These are exciting times for Greek constitutionalists. In its capacity as electoral judge, the first section of the Greek Supreme Civil and Criminal Court (Areios Pagos) recently banned the participation of the neo-Nazi Hellenes National Party in the elections of 21 May. The decision applied a legal provision enacted in February in order to impede precisely this party, considered as the political successor of Golden Dawn, from participating in the elections. To do so, the judges had to accept the compatibility of the legislative provision with the Greek Constitution, and this was not an easy task.
In their comment in this blog, Samartzis and Vadivoulis explain that to accept the constitutionality of the legislative ban on Hellenes National Party, Areios Pagos had to depart from a long-established interpretation of Article 29(1) of the Greek Constitution, which until then excluded legislative bans on political parties. While the new interpretation of the constitutional provision allows for such bans, it does not go so far as to imply “an authorisation for the judicial enforcement of militant democracy”, according to the authors. This solution is the result of the judges’ will to uphold the law without affirming their own power to assess the democratic character of political parties. In their view, this “ambivalent” embrace of militant democracy “minimises the implications of the (…) judgment for future cases”.

### Record extracts:
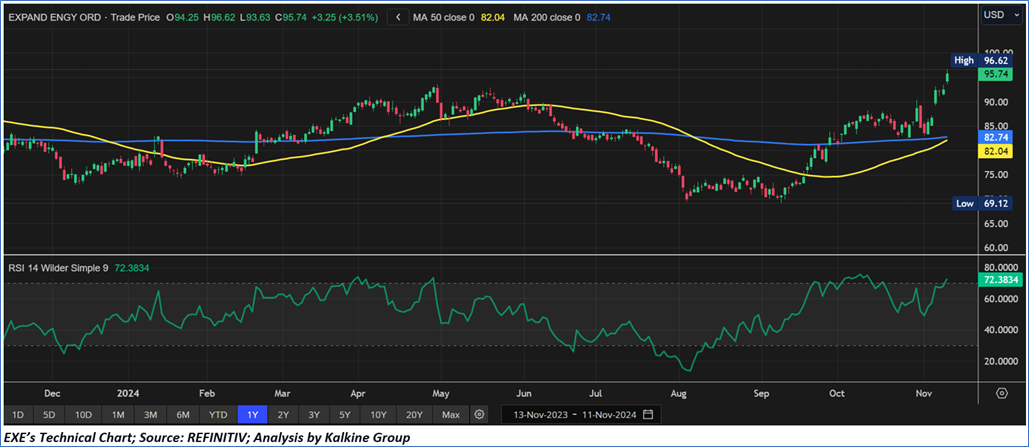Click the calendar icon beside date range
Image resolution: width=1029 pixels, height=447 pixels.
(x=649, y=414)
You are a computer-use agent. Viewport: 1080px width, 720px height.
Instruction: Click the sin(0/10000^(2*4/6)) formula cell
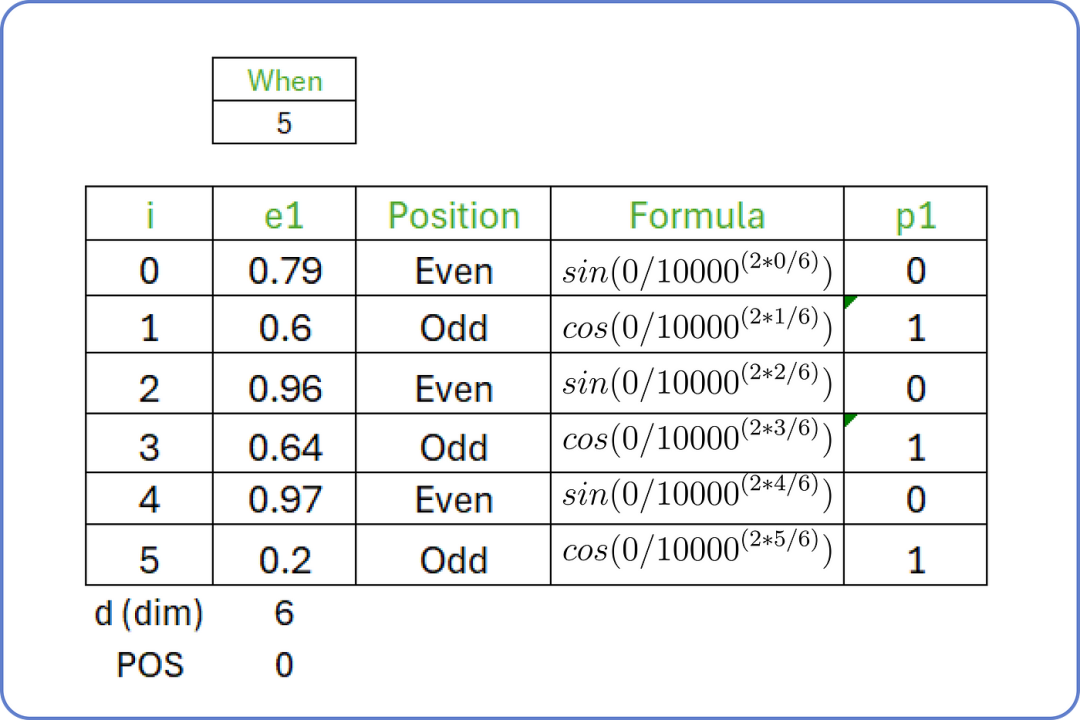697,497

### Directives:
(1) Output the whole text about the Greek Supreme Court's ban on the Hellenes National Party, word for word.
(2) Return the rows word for word, starting at the line that contains "You are a computer-use" and ending at the last line of the rows, and leave the pictures out of your answer.

### Final results:
(1)
These are exciting times for Greek constitutionalists. In its capacity as electoral judge, the first section of the Greek Supreme Civil and Criminal Court (Areios Pagos) recently banned the participation of the neo-Nazi Hellenes National Party in the elections of 21 May. The decision applied a legal provision enacted in February in order to impede precisely this party, considered as the political successor of Golden Dawn, from participating in the elections. To do so, the judges had to accept the compatibility of the legislative provision with the Greek Constitution, and this was not an easy task.
In their comment in this blog, Samartzis and Vadivoulis explain that to accept the constitutionality of the legislative ban on Hellenes National Party, Areios Pagos had to depart from a long-established interpretation of Article 29(1) of the Greek Constitution, which until then excluded legislative bans on political parties. While the new interpretation of the constitutional provision allows for such bans, it does not go so far as to imply “an authorisation for the judicial enforcement of militant democracy”, according to the authors. This solution is the result of the judges’ will to uphold the law without affirming their own power to assess the democratic character of political parties. In their view, this “ambivalent” embrace of militant democracy “minimises the implications of the (…) judgment for future cases”.

(2)
You are a computer-use agent. Viewport: 1080px width, 720px height.
Instruction: Click the sin(0/10000^(2*4/6)) formula cell
697,497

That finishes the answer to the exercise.